#### Task inputs:
************

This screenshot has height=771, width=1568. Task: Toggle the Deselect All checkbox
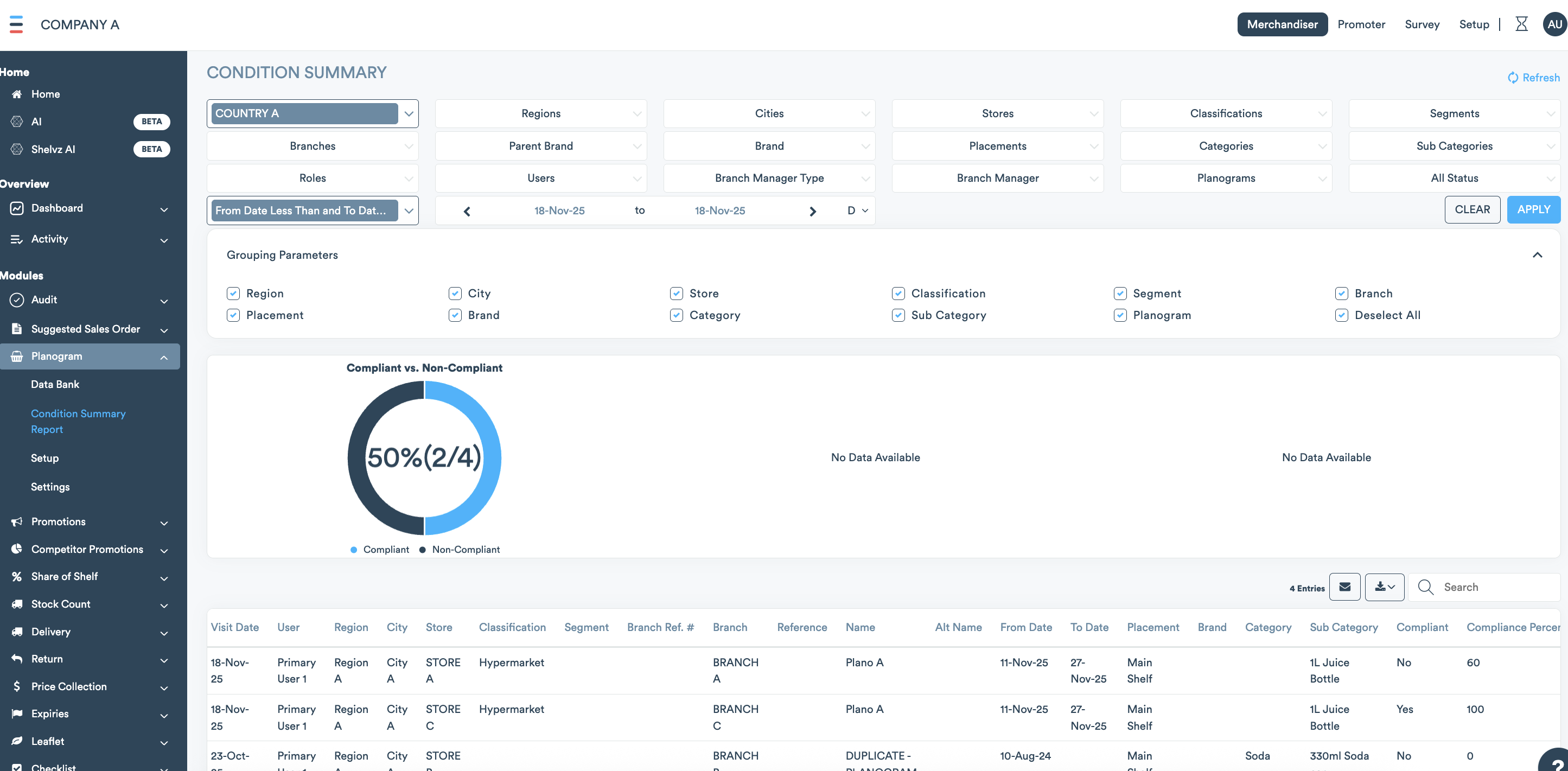coord(1342,315)
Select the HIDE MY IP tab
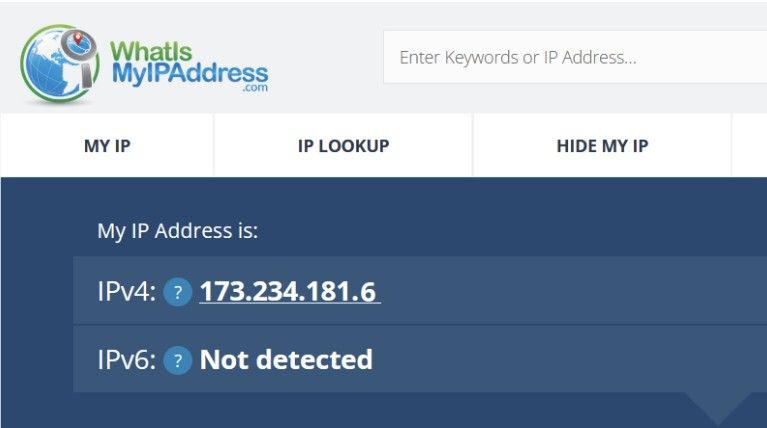 (602, 145)
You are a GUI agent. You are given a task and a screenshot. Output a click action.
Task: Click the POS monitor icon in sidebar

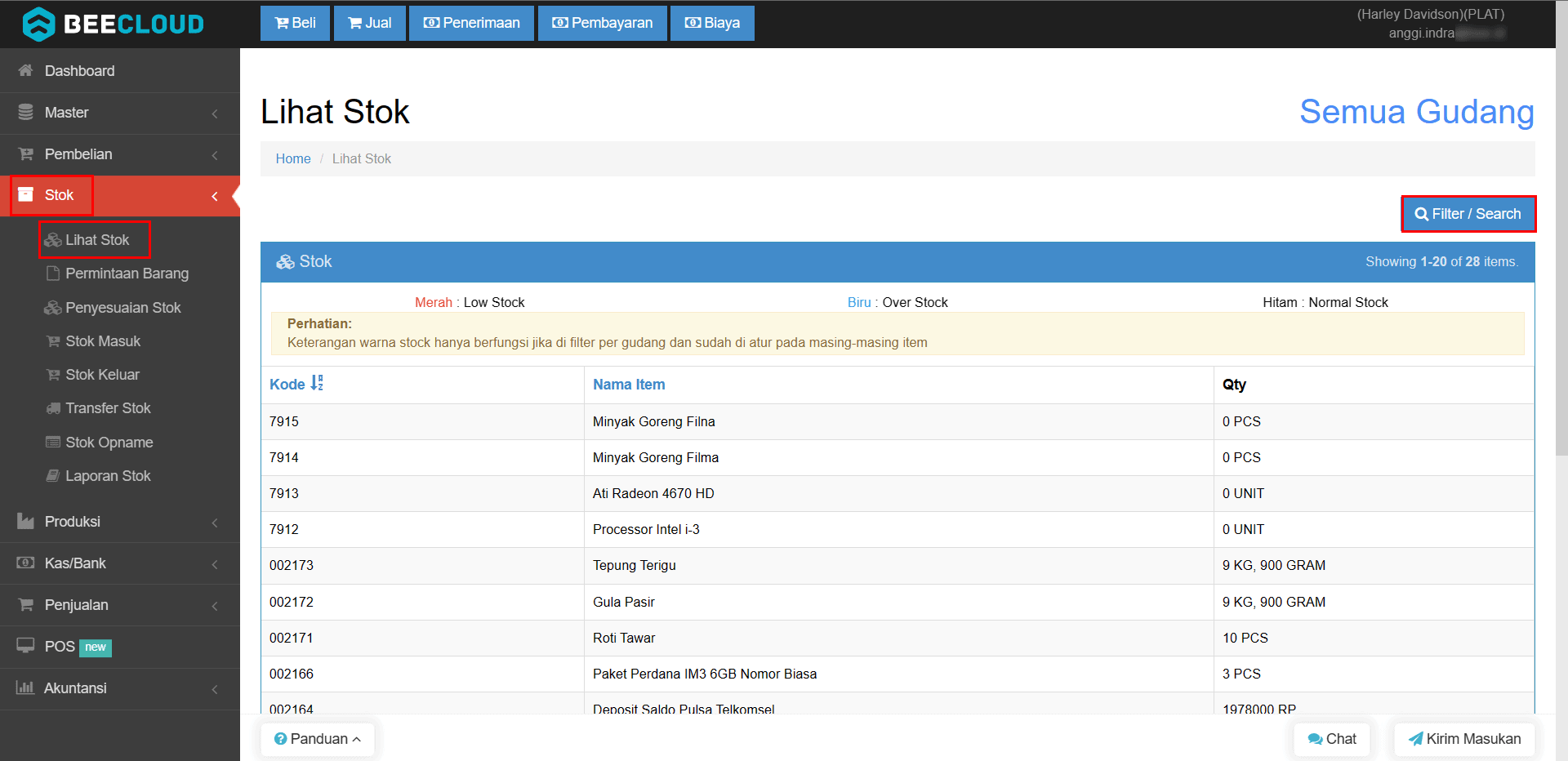tap(25, 645)

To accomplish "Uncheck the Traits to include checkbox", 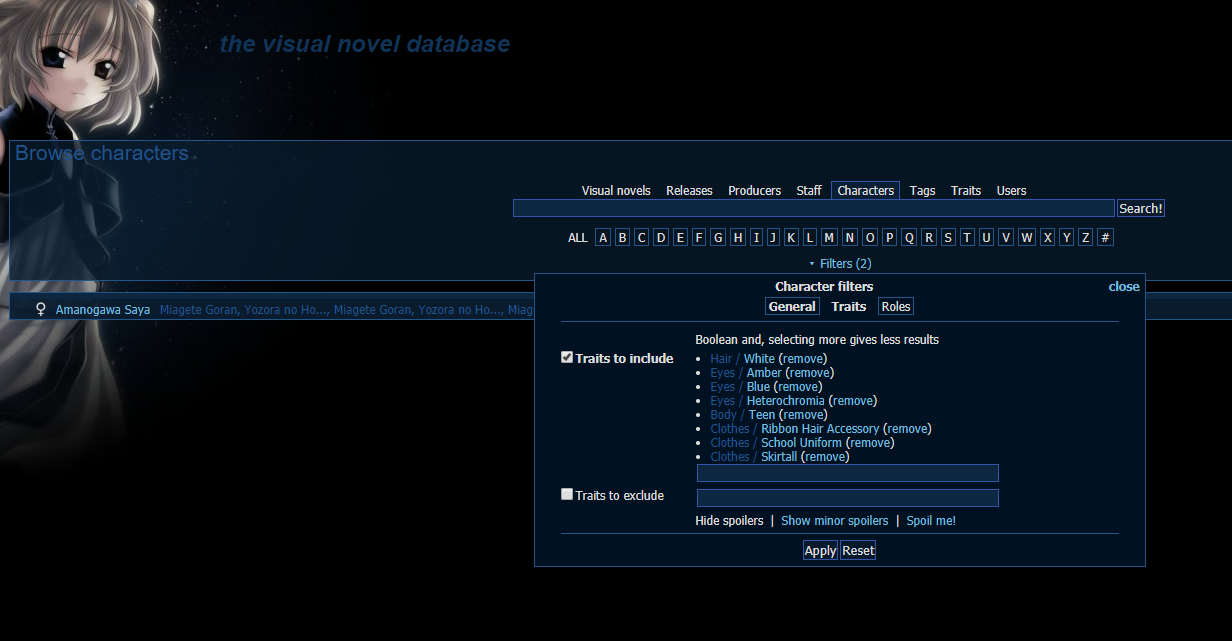I will 567,357.
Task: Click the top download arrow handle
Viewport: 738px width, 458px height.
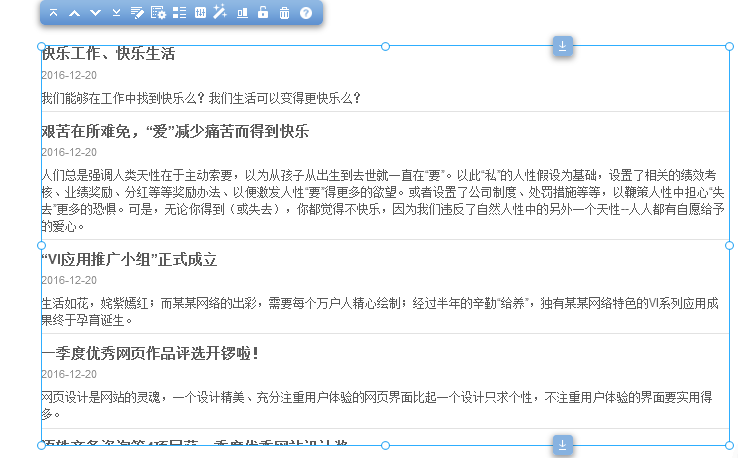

************

#### What is being asked:
Copy everything from the start of the records down through the line containing "tap(25, 645)", keeping each line as it is and leaving out the pictures.

#### Complete answer:
This screenshot has height=771, width=1568. Task: Toggle the Deselect All checkbox
coord(1342,315)
Select the HIDE MY IP tab
 (602, 145)
You are a GUI agent. You are given a task and a screenshot. Output a click action.
Task: Click the POS monitor icon in sidebar

tap(25, 645)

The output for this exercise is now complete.